* [Article]
start

I, for one, am very impressed that the Minneapolis School Board had both
the courage and the wisdom to choose Dave Jennings.  Just as the Library
Board had the good judgment to choose Kit Hadley to head that system.
The Superintendent needs - above all else - to be a leader who can and
will make decisions because he/she believes in the institution that they
lead. 

This notion that to lead the public library system you have to be a
librarian or come from a library background or, to be a teacher or come
from and education background to lead the school district is antiquated
and needs to be scrapped.  

With all due respect to superintendents who come from "traditional"
backgrounds, I think one must acknowledge that while some are
successful, there are far too many superintendents who may be good
administrators or may have been good teachers but are failures when it
comes to leadership skills - which is the primary qualification for a
schools system superintendent in my opinion. 

There are myriad reasons for the problems that we have in public schools
today.  The historic focus of school boards on finding good
administrators with the "proper" academic credentials to be
superintendents rather than on finding good leaders is but one
contributing factor.   

In fact, the absence of a background inside the educational
establishment can be a huge asset in making decisions and guiding these
institutions because you are not trapped inside the institutional
thinking.   

Good leaders do in fact, surround themselves with people who are expert
in specific areas and then invest in those people both the authority and
responsibility to lead/manage those areas. 

I know Dave Jennings and must strongly disagree that he lacks "relevant
expertise"!  He is very intelligent, he listens, he makes good (if
sometimes unpopular) decisions, he has a great deal of confidence, he
works well with people, he is a genuinely good guy, he believes in
public schools, he understands his role in the system, and he is a man
of good character.  He is also a bit of a character with sense of humor.

end

* [Given entries]

start

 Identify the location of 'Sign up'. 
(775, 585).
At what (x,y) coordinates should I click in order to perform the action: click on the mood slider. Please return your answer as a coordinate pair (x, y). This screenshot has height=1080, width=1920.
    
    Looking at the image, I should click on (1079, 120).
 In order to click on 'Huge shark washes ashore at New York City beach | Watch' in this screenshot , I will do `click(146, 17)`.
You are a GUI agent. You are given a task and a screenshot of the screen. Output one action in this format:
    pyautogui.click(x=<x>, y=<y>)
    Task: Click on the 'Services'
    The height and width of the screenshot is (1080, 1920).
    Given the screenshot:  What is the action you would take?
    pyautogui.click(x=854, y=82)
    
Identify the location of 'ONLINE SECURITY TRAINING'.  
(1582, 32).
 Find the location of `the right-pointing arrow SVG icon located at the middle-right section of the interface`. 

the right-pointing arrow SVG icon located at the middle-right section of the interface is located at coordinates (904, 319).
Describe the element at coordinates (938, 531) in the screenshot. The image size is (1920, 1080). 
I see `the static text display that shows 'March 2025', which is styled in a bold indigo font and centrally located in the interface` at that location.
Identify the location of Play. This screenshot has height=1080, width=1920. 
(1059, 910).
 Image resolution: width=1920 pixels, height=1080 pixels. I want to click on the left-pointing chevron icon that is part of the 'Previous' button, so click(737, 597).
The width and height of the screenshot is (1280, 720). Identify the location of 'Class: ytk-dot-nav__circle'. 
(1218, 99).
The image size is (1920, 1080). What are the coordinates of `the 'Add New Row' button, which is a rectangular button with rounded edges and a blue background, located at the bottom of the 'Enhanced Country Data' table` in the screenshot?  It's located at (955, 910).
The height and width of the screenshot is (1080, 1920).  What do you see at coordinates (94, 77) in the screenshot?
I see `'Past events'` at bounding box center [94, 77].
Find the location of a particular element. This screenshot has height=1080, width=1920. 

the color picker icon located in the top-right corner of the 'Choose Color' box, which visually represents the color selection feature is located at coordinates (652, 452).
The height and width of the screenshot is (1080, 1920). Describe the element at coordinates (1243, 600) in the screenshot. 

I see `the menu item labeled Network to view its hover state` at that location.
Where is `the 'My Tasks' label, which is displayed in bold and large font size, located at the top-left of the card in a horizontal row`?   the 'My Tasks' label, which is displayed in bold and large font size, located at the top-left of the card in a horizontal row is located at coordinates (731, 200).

end

According to the letter on the Minneapolis School Board's choice of superintendent, whom did the Library Board pick to head its system? The rows stand apart from the letter and have nothing to do with it.

Kit Hadley